Claude gazed steely eyed at the carcass. It was the same as a hundred others he had witnessed. His career had led him through many valleys a lot more death-filled than this one. He had seen savaged bodies abandoned by all manner of wild beasts. Aye, he thought grimly, and ones trained to it too. Yet something about this one was different.
“Of course!” he finally cried out, voice thick with horrid realisation. “The teeth. The bite marks. They’re like mine. I mean like any human’s,” he added hurriedly—even this far from the border, Sigmar’s hungry witch hunters had ears—and daggers. “So Jacques was the vampire?”
“No, he’s no vampire,” Sir Gilles cut in with a sigh. “He only has human teeth. He’s just a man. A sick man.”
“Sick?”
“Yes, sick of mind. Or Chaos-tainted perhaps. It matters not. My cousin told us of it the last time he returned from the Empire. There they call it the madness of Morrslieb, the contagion that flows from the Blood Moon when it’s at its zenith. That is when your problems began, isn’t it?”
This last was addressed to Francois. The old man shrugged vaguely, then nodded.

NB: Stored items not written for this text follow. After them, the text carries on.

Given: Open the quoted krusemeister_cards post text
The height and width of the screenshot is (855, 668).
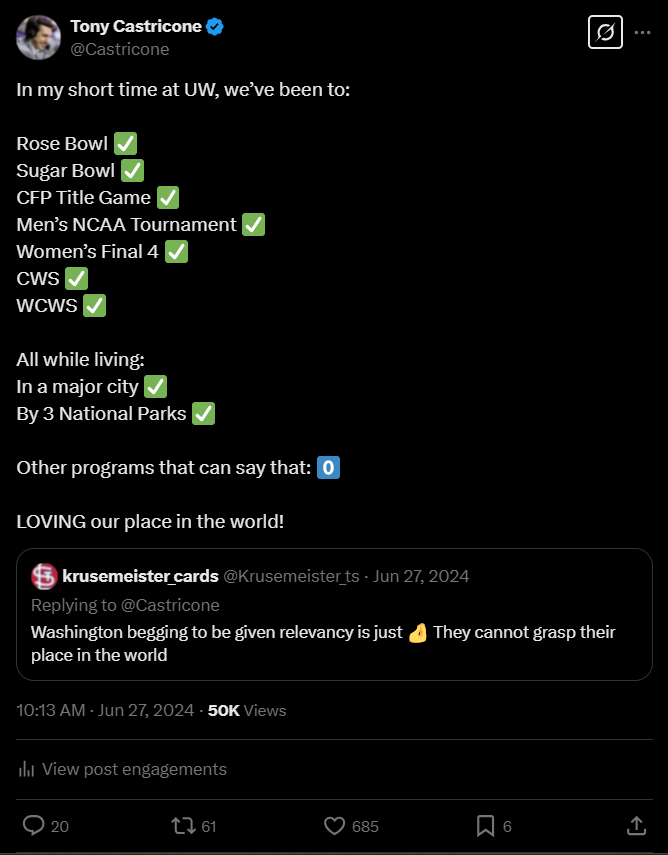Looking at the screenshot, I should pyautogui.click(x=323, y=643).
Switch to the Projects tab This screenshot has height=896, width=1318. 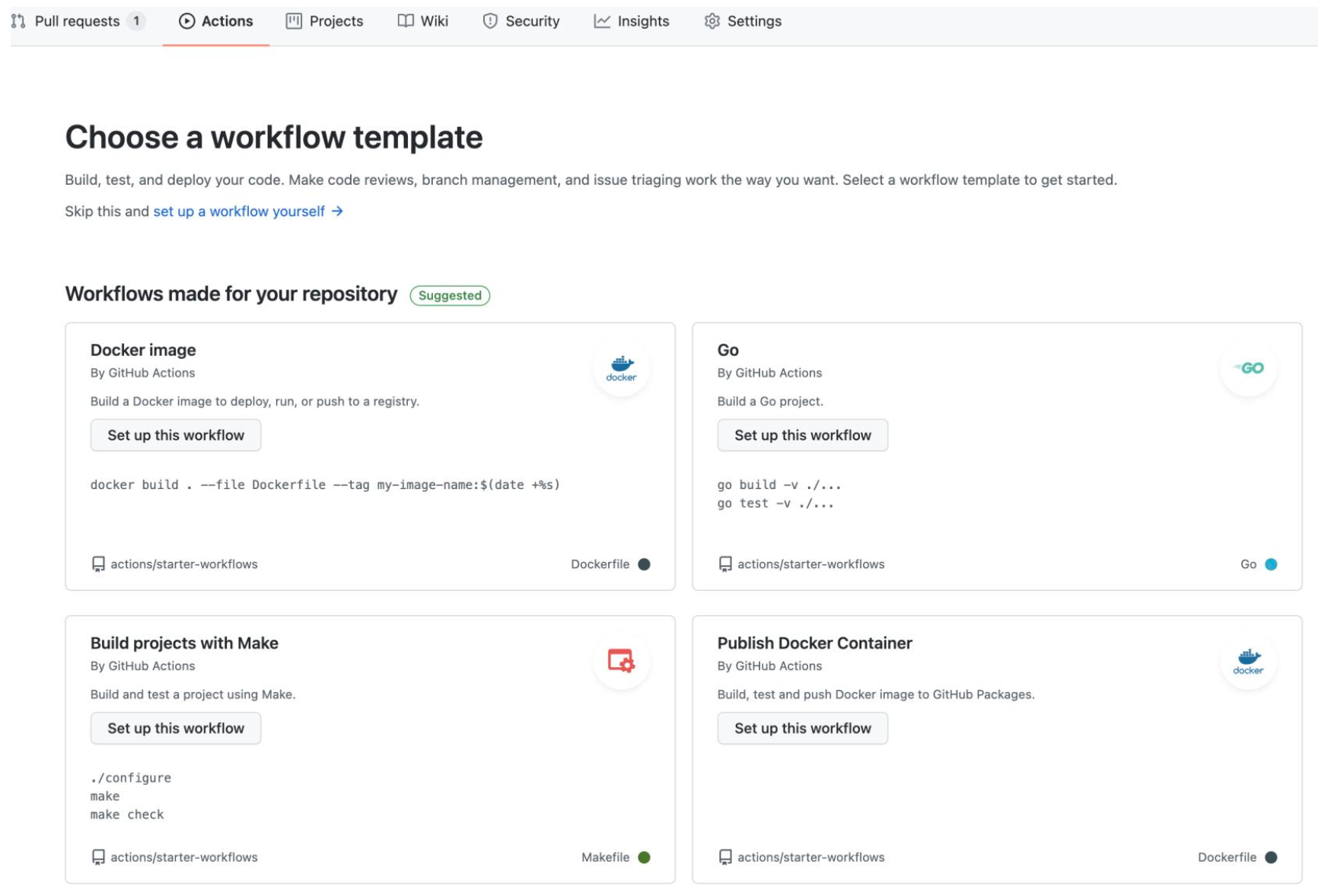coord(325,21)
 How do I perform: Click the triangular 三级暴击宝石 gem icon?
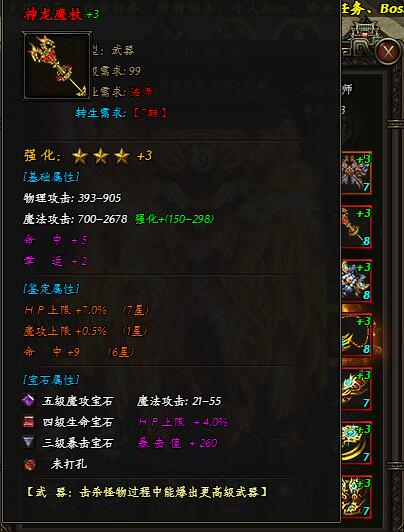point(28,442)
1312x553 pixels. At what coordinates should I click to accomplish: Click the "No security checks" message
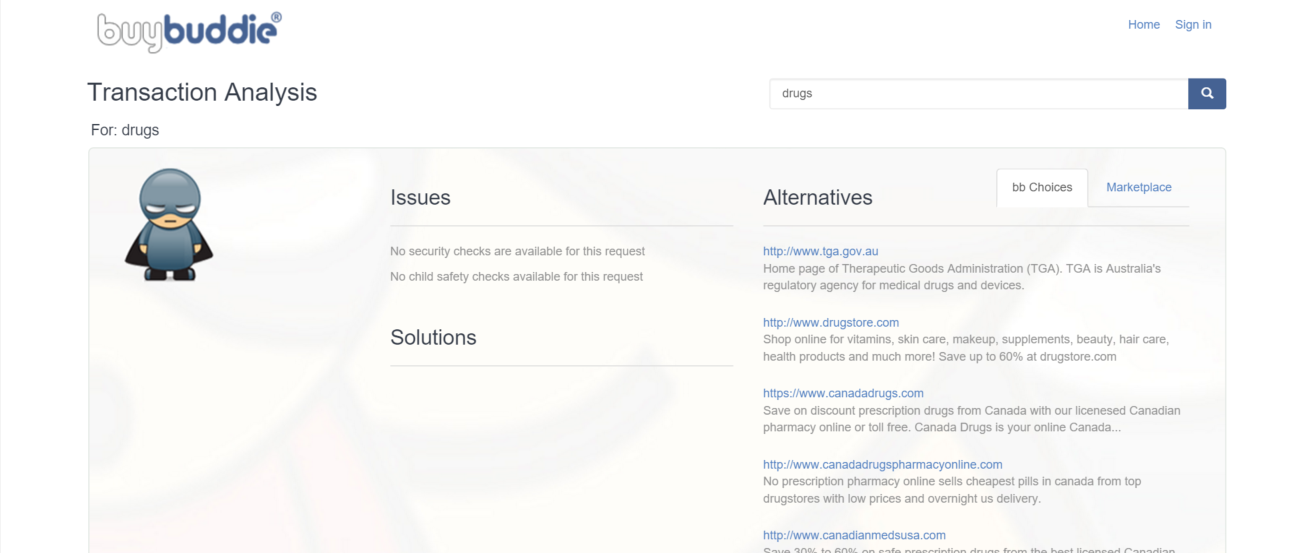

“Madness indeed,” Claude muttered, taking a last look at the corpse which lay congealing in front of its daughter. “Shall I prepare the horses, sire?”
“Yes. Light tack. Against this pitiful creature we’ll need speed more than power. Francois, are there any hounds here?”
As Claude turned to ready their horses, he heard the bitterness of the disappointment that edged his master’s words. But he realised that above the sobs that still wove through the mist he alone had heard it, and for that he was thankful.
The day’s hunt was a futile affair. The only hounds to be found in the village were a trio of aged boar hounds, gaunt beasts whose stiff movements and swollen joints made Claude wince in sympathy. Sir Gilles, still hiding his disappointment behind a flawlessly polite mask, had decided to leave the motley pack behind, overruling Francois’ attempts to press the dogs into service by explaining that speed of horse and clarity of vision would suffice to hunt down the fugitive.
It had proved to be a foolish boast. The beast of Celliers, although only a man and a crazed one at that, had vanished with all the ingenuity and cunning of any other animal. As Claude followed Sir Gilles out of the village the impossibility of their task struck him. What chance did they stand of finding the fugitive in the mighty swathe of forests and crevasses that covered this, his native territory?
By the time they had cleared the fields and broken into a canter the old man had begun to wonder why the same thought hadn’t occurred to his master. It wasn’t until Sir Gilles, with a wild cry that ignited frustration into exhilaration, closed spurs that Claude finally understood.